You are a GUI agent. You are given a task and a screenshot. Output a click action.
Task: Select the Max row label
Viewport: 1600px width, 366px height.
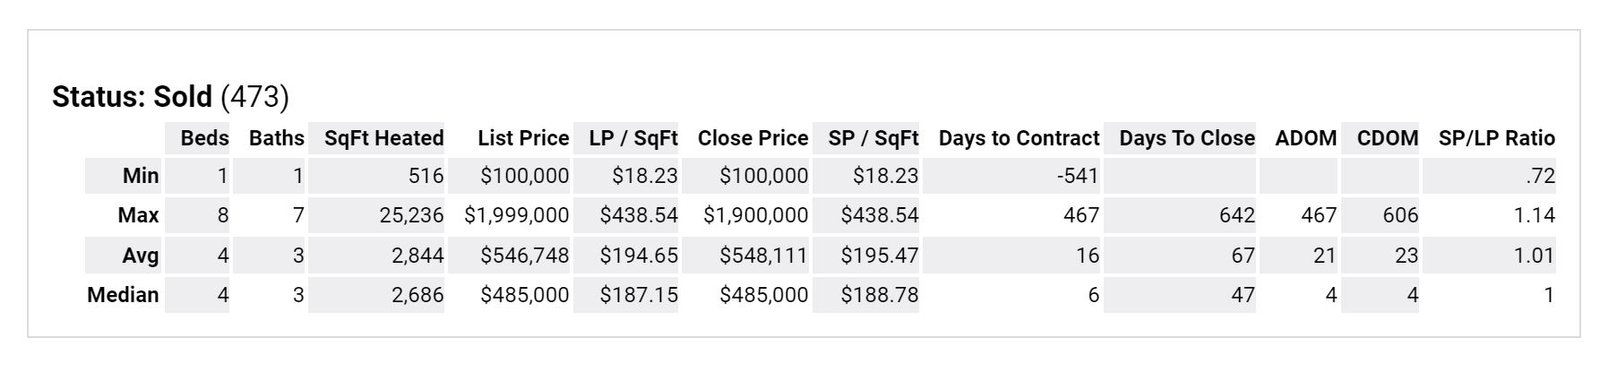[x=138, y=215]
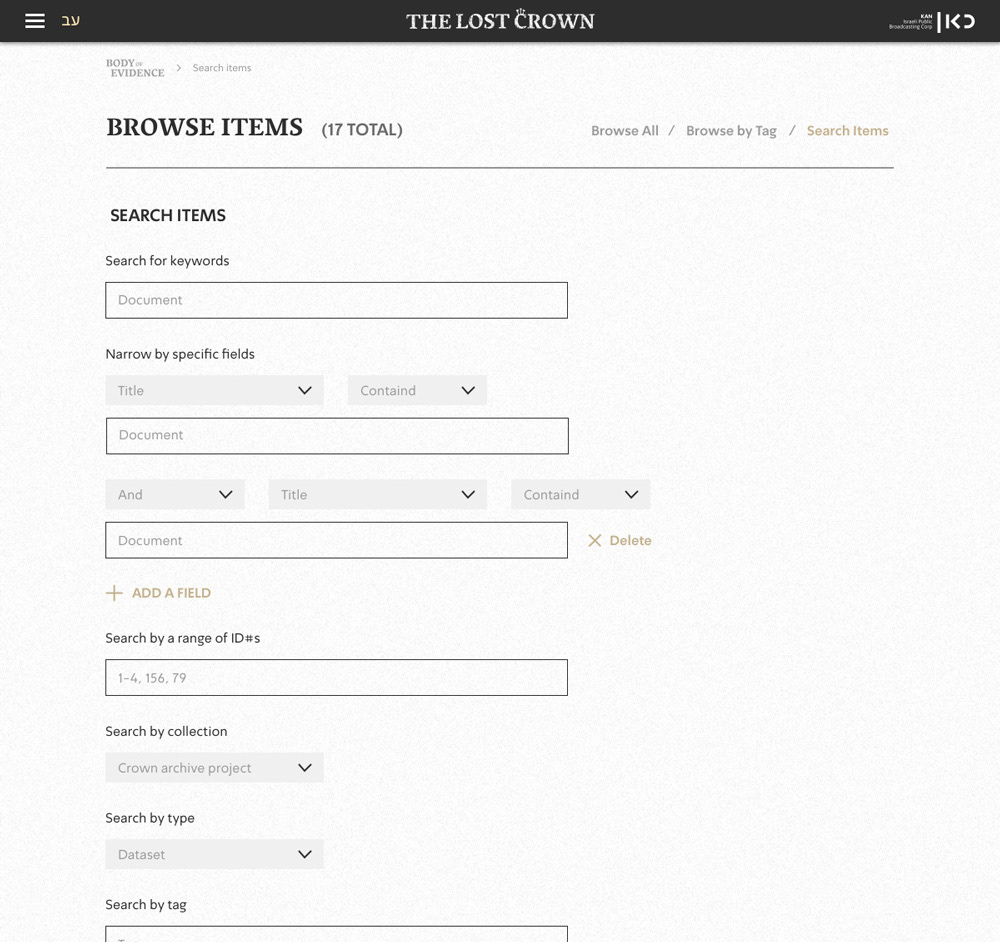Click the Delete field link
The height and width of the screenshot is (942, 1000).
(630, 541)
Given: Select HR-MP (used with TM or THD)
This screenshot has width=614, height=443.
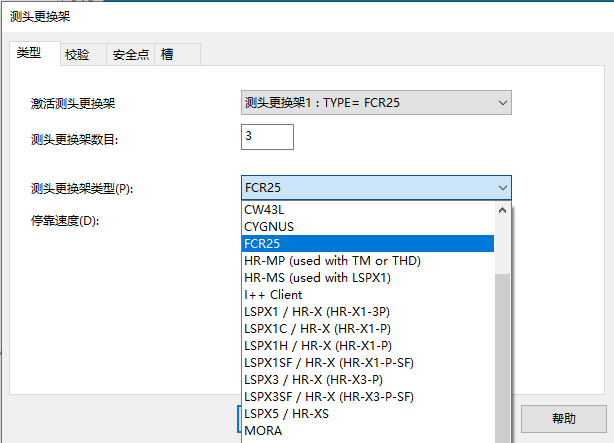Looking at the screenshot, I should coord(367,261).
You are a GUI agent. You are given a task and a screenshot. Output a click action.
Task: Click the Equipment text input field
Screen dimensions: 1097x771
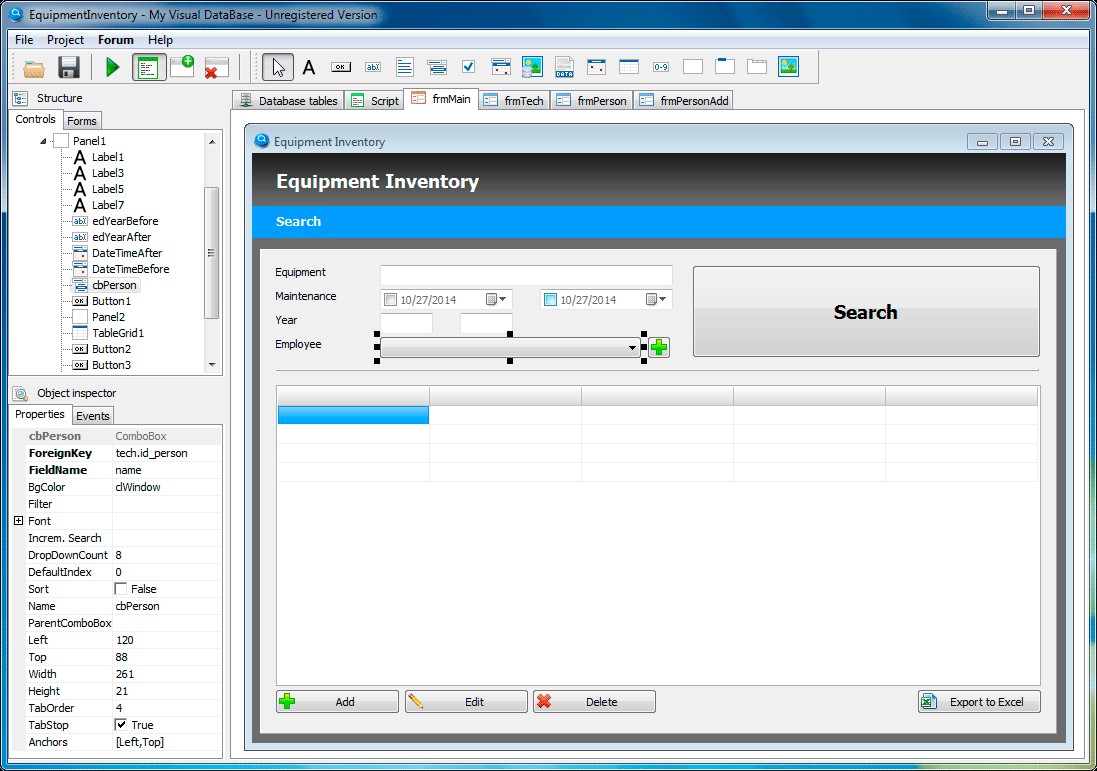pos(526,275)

= = =

### What you are asked to do
Could you restate exactly the lines from the line containing "Given: Select HR-MP (used with TM or THD)" through the end of the listing, both ends included and nothing else, leaving the images out?

### Response
Given: Select HR-MP (used with TM or THD)
This screenshot has width=614, height=443.
Looking at the screenshot, I should coord(367,261).
You are a GUI agent. You are given a task and a screenshot. Output a click action.
Task: Click the Equipment text input field
Screen dimensions: 1097x771
pos(526,275)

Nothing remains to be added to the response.